Name: Xuan Huang
Class Year: 2018
Major: Computer Science
Hometown: China
Internship Placement: Computer Graphics Summer Research
Job Title: Researcher
Location: UPenn
What’s happening at your internship?
There are about 20 students and three professors here at lab, and we are divided into groups of different research projects. The main focus is VR technology, as we are in the computer animation field and that’s the ongoing hot topic.
Currently, I stay in a group of three on eye simulation. The goal is to provide realistic 3D eye region construction. The tool we are using is Autodesk Maya, and I have to learn it myself really quickly, as all other people have learned that from their major required course. Then we will do some research on how the eyes are moving statistically, and hopefully reconstruct a “typical eye” under specified situations, for example: tired, disgusted or annoyed.
Why did you apply for this internship?
It very much fits my interest in computer graphics, and animation is a subfield that I never tried and probably wouldn’t have chance to learn at Bryn Mawr (there is a huge amount of labor and data required). So I applied to see if that’s what I wish to do in graduate school.
Was there anything special about how you found this internship?
Yes, that’s quite an interesting story, just a bit long.
In the spring of my junior year, I was looking for any research opportunity in summer but only spotted few. I’m pretty much sure that I will apply for graduate school in computer graphics. While that sounds fancy as those are used in games and films, there just not that much an undergrad could do. Plus being an international student limits my choices furthermore.
So by the end of March, which is the typical deadline for REUs, I applied to three computer science research projects that do not reject international students explicitly, and none of them has anything to do with graphics.

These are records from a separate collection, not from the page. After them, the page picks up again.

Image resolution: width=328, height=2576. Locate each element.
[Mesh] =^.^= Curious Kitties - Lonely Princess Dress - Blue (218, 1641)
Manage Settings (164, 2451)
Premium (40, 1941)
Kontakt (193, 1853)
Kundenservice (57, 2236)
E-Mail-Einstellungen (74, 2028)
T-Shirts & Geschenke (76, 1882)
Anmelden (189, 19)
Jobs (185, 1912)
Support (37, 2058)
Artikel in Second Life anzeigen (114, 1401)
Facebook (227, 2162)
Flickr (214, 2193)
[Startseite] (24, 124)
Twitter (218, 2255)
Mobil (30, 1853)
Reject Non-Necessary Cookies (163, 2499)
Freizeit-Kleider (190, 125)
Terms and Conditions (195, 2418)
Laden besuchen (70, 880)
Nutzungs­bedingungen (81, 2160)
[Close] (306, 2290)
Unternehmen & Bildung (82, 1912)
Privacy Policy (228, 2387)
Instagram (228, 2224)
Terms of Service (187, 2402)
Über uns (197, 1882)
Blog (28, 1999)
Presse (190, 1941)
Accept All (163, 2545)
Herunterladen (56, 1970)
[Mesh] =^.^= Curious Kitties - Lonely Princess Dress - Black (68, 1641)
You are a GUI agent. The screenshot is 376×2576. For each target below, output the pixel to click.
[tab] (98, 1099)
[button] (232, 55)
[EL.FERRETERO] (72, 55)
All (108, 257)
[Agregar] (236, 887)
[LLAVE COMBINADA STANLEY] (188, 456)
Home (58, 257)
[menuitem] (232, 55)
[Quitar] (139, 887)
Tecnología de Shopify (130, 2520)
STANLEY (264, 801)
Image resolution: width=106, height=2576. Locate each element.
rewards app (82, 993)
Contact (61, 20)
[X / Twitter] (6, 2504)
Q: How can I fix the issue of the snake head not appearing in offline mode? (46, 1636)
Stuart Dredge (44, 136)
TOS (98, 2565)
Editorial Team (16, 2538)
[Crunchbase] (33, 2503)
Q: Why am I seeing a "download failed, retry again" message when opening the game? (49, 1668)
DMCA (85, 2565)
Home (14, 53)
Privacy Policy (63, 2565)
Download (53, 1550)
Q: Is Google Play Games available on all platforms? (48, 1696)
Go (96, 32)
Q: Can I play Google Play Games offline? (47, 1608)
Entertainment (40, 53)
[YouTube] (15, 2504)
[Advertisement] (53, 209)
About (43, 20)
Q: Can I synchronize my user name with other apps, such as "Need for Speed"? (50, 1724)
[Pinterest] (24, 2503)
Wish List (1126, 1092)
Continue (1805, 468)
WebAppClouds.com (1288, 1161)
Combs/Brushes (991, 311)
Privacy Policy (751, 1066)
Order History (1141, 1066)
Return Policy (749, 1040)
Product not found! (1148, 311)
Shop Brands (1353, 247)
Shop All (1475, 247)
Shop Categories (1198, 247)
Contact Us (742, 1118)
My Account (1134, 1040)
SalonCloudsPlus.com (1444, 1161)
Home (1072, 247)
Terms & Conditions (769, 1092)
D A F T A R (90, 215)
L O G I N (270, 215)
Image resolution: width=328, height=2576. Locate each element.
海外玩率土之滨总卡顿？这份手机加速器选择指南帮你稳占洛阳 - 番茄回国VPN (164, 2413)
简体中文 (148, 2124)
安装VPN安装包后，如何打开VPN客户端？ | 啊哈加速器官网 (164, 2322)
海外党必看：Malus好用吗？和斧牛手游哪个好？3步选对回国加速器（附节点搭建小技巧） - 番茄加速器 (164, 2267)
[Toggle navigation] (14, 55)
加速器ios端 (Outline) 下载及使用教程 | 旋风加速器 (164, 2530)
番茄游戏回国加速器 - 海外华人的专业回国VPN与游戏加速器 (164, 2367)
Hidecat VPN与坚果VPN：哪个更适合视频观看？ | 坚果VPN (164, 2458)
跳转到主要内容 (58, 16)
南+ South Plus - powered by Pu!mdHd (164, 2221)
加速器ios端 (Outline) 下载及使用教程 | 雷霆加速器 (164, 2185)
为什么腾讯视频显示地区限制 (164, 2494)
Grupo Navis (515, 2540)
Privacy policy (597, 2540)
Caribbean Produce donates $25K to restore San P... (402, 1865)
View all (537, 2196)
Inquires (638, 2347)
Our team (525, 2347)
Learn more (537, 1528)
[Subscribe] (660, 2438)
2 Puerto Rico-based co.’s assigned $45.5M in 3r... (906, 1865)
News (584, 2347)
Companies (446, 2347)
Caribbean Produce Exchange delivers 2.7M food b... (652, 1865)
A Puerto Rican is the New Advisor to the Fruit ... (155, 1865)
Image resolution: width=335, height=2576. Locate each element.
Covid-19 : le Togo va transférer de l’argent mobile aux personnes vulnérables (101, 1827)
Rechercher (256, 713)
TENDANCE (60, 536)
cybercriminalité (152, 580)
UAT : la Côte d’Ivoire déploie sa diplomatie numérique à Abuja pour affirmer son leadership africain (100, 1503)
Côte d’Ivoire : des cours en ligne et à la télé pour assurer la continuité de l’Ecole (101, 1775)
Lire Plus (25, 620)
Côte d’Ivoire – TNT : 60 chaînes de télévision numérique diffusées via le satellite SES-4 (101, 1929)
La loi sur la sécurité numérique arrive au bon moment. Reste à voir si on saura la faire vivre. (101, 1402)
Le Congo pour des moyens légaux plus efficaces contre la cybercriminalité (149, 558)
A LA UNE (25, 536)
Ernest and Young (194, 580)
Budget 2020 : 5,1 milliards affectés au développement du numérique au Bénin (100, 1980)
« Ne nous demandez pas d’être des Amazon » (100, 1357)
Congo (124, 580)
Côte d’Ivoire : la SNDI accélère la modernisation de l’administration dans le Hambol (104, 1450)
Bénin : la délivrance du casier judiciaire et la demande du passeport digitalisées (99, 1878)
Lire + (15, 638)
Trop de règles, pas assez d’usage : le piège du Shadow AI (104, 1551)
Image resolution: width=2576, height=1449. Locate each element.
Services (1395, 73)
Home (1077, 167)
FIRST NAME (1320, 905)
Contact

That didn’t feel good. So I went for other ways to look for opportunities. There are two professors at Swarthmore that are teaching graphics and animation course, so I went to ask if they would took any student in summer, and soon learned that the first professor himself is not in graphics but a computer system professor, and the latter is a new professor who did not have the chance to conduct any research there yet. After our meeting, however, she mentioned that she knew there is a summer research project happening every summer at Penn and she could ask about it for me.
Then everything works out magically — the lab needs people; the subjects are ones I’m interested in; LILAC funding ensures that my identity as international students doesn’t become a problem.
What is something you have learned from your internship that you didn’t expect?
There is this other part of computer graphics that is very different from what I learned at Bryn Mawr. I have taken the graphics class here in fall, and conduct research on that since last summer. What I’d been doing is completely manageable just by myself. The programs we wrote are small (within a month) and the papers I’d been looking at are direct and specific, mostly theoretical based with a lot of math and geometry involved.
Here at Penn I realized they are doing something really different. All students here from Penn are digital media (a major under computer graphics) majors and they are dealing with much more industrial-level tasks — we are here expected to use professional modeling tools and the most up-to-date game engine. Many projects involve more than 10 people. Even in my group where there are only three, there is still a big amount of labor required in moving on — something has to be handcrafted to start with or in order for it to look good without huge computational cost. The papers we’ve been reading are more experimental based and some mainly provides statistical results. And a single (not too sophisticated in terms of ideas) project could last for years.
The field has its side (or even main stream) as heavily implementation based, and that is something I never get to know so much by myself. That will be something to think of when making later academic choices.